* Brano proposto *
+++

La grammatica dell’armonia p. 67

Considera la grammatica dell’armonia
                             la declinazione del verbo dire
l’essere un fotogramma rubato
alla naturalezza di bambini al gioco
                                  – il corrusco / il solidale / l’estatico –
il fermare la corsa e la lentezza con uno spillo
che non fa sanguinare che l’anima dell’occhio.
                           l’esemplificazione della scena
                           in una recita senza testimoni
Scegliere un tempo per il dire
– l’infinito / la possibilità / la certezza –
                           e dare all’armonia un altro nome.

Questo primo testo esprime il concetto della vita dominata dai contrasti (vita-morte, bene-male, luce-buio, gioia-dolore…e potremmo continuare ad oltranza). Non è possibile scampare agli opposti, bisogna viverli o affrontarli, cercare il difficile equilibrio dell’armonia, “costruire quella pace momentanea che è una poesia”, – come dice Dylan Thomas – L’occasione di questi versi è nata nell’osservare dei bambini assorti nel gioco. Avevano espressioni diverse, ma insieme costituivano un momento sospeso, eterno nella sua naturalezza. Mi capita spesso di fissare degli attimi con le parole. Scrivo velocemente, di getto. Raramente torno sul testo per modificarlo.

+++

* Consegna *
Ricopia per intero il brano qui sopra su «La grammatica dell’armonia», senza cambiare nulla.

* Dati in esame *
+++

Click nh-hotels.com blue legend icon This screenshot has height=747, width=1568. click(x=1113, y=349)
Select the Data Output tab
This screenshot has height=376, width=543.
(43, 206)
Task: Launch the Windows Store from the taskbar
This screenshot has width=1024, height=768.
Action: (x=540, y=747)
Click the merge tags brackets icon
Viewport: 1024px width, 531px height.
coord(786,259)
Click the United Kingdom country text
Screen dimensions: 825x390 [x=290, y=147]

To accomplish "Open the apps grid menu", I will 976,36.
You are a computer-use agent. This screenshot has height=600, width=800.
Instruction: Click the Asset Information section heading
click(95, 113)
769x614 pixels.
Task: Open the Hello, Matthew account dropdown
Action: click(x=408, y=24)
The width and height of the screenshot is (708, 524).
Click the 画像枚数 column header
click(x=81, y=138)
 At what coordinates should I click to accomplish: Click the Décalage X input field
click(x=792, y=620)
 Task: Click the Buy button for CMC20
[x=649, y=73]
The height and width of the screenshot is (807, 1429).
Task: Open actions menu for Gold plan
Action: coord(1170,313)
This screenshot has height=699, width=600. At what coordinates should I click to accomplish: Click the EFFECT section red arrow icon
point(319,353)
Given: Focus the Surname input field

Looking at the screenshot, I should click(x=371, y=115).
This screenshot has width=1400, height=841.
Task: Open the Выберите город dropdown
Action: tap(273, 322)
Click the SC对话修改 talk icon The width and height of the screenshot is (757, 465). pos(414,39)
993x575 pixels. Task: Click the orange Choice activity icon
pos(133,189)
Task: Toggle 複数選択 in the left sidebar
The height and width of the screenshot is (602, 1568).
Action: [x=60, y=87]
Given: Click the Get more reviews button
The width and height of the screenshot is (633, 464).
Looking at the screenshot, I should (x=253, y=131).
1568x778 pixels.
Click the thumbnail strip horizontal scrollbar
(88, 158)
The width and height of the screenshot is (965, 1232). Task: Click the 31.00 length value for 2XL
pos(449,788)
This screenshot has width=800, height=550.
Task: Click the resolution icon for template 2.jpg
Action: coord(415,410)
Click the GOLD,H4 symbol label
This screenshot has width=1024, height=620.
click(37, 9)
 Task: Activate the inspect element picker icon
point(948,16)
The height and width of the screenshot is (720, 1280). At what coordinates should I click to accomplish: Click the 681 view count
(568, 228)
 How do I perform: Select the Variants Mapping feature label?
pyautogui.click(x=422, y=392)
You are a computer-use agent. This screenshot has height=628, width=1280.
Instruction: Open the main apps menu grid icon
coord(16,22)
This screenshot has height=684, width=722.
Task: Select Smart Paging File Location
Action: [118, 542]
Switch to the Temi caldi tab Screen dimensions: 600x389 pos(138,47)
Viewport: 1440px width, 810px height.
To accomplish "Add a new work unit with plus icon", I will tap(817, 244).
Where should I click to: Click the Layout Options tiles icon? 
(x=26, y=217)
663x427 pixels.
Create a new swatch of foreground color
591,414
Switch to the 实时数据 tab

+++

* Soluzione *
La grammatica dell’armonia p. 67

Considera la grammatica dell’armonia
                             la declinazione del verbo dire
l’essere un fotogramma rubato
alla naturalezza di bambini al gioco
                                  – il corrusco / il solidale / l’estatico –
il fermare la corsa e la lentezza con uno spillo
che non fa sanguinare che l’anima dell’occhio.
                           l’esemplificazione della scena
                           in una recita senza testimoni
Scegliere un tempo per il dire
– l’infinito / la possibilità / la certezza –
                           e dare all’armonia un altro nome.

Questo primo testo esprime il concetto della vita dominata dai contrasti (vita-morte, bene-male, luce-buio, gioia-dolore…e potremmo continuare ad oltranza). Non è possibile scampare agli opposti, bisogna viverli o affrontarli, cercare il difficile equilibrio dell’armonia, “costruire quella pace momentanea che è una poesia”, – come dice Dylan Thomas – L’occasione di questi versi è nata nell’osservare dei bambini assorti nel gioco. Avevano espressioni diverse, ma insieme costituivano un momento sospeso, eterno nella sua naturalezza. Mi capita spesso di fissare degli attimi con le parole. Scrivo velocemente, di getto. Raramente torno sul testo per modificarlo.